[Data for analysis]
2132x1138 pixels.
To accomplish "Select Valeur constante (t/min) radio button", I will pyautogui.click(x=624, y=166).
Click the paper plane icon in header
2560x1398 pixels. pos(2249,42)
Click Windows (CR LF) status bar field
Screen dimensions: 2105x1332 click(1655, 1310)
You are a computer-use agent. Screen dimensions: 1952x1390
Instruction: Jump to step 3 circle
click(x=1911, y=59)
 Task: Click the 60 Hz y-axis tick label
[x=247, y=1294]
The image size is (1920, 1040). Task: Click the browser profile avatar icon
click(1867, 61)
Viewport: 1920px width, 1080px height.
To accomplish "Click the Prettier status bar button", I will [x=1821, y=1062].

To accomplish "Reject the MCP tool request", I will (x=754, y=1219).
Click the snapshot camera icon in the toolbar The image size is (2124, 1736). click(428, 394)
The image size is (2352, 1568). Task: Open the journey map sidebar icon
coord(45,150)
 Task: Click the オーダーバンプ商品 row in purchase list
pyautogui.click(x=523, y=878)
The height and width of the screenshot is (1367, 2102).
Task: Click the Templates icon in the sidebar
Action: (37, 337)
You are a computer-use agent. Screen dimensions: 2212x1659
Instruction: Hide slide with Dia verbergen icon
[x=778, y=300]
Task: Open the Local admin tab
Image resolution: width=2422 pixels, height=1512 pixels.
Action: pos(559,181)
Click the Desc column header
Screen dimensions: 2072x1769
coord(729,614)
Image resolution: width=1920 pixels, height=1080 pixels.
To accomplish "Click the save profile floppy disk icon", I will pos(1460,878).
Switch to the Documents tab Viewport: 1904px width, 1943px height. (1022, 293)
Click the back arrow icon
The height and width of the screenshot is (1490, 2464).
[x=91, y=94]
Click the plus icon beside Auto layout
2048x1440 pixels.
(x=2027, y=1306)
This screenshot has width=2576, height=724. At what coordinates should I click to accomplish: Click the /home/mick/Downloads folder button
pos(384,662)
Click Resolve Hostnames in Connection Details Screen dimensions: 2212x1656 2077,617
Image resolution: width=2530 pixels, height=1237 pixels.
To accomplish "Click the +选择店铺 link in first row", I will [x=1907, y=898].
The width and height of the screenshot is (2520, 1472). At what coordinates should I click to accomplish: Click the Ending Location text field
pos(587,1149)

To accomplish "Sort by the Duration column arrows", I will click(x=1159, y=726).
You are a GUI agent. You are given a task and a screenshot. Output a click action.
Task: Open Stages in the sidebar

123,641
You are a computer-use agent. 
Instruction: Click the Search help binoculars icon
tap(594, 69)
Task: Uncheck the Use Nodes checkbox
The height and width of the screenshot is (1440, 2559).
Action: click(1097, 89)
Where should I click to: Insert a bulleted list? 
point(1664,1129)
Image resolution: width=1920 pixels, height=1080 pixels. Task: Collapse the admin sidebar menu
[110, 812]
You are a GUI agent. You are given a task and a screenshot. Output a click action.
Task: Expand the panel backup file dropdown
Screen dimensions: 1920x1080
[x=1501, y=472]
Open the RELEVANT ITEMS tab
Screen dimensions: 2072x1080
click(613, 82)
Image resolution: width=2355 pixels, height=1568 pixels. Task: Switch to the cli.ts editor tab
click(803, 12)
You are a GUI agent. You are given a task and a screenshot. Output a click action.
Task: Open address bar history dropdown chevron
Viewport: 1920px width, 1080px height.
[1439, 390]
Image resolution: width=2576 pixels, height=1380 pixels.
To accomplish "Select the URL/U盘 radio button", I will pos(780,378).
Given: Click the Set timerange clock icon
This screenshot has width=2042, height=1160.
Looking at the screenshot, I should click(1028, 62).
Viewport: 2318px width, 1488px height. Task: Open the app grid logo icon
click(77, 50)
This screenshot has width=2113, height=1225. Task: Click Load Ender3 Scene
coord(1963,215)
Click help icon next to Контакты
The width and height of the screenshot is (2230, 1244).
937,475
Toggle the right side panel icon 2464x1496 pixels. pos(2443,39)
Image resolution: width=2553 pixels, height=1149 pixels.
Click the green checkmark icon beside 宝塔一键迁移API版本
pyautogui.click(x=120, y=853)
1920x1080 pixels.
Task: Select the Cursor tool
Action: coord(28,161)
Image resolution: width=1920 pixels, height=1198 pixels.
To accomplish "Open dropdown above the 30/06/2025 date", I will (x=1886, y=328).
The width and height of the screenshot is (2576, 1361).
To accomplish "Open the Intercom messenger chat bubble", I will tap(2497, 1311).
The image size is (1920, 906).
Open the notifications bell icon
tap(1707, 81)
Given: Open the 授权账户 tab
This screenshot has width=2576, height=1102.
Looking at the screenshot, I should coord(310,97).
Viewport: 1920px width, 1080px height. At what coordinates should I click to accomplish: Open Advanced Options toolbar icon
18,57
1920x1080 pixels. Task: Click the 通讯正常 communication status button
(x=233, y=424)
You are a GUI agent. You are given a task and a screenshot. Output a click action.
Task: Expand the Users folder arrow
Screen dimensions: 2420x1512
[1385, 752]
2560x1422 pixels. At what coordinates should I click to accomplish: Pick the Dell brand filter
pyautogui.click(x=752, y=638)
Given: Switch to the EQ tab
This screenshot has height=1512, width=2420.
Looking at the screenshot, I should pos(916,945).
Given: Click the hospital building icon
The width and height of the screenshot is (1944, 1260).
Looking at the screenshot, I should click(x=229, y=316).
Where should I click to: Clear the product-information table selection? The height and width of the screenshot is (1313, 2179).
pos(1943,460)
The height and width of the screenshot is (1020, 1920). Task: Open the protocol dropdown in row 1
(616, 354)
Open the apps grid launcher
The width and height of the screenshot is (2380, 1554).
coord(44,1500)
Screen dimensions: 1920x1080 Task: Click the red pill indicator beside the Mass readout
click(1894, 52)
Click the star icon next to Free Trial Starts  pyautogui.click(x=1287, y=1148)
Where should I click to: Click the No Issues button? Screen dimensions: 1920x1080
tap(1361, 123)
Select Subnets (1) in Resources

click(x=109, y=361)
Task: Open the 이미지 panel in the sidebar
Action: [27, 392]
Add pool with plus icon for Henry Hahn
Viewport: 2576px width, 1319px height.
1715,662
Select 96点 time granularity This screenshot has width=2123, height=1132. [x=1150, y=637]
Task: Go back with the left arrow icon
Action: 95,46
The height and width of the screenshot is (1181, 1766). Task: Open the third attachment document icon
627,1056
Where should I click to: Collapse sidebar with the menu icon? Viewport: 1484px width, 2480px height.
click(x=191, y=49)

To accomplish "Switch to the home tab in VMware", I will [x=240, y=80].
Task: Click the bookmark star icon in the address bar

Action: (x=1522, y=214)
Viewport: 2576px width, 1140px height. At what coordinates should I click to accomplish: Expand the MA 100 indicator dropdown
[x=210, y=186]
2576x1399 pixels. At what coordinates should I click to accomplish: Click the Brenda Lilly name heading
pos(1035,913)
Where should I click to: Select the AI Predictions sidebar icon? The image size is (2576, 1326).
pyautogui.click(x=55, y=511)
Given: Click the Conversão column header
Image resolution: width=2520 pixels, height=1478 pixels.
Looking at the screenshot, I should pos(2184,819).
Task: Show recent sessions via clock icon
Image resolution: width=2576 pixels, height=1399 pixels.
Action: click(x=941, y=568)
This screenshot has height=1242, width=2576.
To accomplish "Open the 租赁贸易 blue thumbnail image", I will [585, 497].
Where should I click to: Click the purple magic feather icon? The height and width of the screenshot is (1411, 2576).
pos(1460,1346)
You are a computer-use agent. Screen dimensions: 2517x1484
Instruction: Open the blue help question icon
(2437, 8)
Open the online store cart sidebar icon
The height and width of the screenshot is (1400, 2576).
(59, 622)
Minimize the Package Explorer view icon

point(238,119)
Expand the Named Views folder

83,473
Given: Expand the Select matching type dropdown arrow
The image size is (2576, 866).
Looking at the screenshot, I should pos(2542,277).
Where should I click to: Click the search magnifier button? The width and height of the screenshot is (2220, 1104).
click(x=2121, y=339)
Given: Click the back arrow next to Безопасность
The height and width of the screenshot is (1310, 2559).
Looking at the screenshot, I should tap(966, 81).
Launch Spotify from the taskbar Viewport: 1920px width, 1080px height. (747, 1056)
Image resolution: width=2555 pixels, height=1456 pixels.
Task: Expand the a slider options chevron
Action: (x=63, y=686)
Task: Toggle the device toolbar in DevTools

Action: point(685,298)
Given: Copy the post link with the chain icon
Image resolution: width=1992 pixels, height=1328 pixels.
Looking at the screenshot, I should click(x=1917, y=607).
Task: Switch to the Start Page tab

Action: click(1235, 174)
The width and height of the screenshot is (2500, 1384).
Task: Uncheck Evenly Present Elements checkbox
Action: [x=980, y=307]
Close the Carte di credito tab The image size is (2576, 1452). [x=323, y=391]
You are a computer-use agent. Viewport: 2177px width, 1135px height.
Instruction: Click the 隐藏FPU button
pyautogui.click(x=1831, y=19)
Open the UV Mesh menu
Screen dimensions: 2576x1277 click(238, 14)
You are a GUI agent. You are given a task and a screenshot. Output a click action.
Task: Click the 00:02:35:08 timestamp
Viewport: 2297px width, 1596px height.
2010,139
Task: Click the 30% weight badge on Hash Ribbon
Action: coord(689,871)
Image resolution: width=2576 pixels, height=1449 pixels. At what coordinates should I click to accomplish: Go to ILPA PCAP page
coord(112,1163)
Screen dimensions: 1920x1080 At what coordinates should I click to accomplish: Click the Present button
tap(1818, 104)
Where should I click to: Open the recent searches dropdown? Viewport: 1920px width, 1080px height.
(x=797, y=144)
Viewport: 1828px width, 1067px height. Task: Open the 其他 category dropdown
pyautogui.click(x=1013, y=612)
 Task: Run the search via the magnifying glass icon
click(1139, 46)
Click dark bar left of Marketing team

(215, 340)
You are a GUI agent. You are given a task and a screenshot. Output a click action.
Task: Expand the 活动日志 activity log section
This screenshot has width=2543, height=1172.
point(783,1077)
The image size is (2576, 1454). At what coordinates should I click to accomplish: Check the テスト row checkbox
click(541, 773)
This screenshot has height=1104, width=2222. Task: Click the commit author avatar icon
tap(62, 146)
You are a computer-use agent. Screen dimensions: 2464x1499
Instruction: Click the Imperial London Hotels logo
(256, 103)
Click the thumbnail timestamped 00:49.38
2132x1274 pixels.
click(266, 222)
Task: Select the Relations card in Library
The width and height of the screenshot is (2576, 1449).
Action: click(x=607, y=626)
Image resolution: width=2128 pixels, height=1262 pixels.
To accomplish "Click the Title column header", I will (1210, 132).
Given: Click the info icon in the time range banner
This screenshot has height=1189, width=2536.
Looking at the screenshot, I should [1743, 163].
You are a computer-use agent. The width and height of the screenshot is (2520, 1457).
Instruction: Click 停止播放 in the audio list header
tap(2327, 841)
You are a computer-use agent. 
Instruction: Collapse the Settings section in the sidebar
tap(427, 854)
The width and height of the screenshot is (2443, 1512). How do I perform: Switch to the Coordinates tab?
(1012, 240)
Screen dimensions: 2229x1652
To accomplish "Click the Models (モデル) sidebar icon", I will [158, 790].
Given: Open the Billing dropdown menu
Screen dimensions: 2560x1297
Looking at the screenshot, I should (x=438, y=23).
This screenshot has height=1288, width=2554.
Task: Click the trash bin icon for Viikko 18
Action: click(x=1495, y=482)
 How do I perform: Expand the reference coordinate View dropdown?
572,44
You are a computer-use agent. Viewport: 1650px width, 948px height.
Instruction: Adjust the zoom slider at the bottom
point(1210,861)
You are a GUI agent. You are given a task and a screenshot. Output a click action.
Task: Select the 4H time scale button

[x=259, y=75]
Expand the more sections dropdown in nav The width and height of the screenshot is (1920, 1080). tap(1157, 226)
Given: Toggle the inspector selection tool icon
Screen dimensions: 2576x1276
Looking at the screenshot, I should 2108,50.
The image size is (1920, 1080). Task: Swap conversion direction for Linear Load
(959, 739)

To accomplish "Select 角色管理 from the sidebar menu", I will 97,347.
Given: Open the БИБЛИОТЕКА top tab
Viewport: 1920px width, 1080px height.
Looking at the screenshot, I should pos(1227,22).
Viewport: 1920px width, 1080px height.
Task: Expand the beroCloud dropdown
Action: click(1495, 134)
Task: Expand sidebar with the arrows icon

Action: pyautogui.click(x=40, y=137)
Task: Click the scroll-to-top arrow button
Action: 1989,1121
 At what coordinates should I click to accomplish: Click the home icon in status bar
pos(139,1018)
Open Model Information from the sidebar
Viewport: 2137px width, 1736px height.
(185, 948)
[/Data for analysis]
Your instructions -
The word to look for is "computer"; copy out every line of the entries that holds it.

Exercise solution -
You are a computer-use agent. Screen dimensions: 1952x1390
You are a computer-use agent. Screen dimensions: 2212x1659
You are a computer-use agent. 
You are a computer-use agent. Screen dimensions: 2517x1484
You are a computer-use agent. Viewport: 2177px width, 1135px height.
You are a computer-use agent. Screen dimensions: 2464x1499
You are a computer-use agent. The width and height of the screenshot is (2520, 1457).
You are a computer-use agent. 
You are a computer-use agent. Viewport: 1650px width, 948px height.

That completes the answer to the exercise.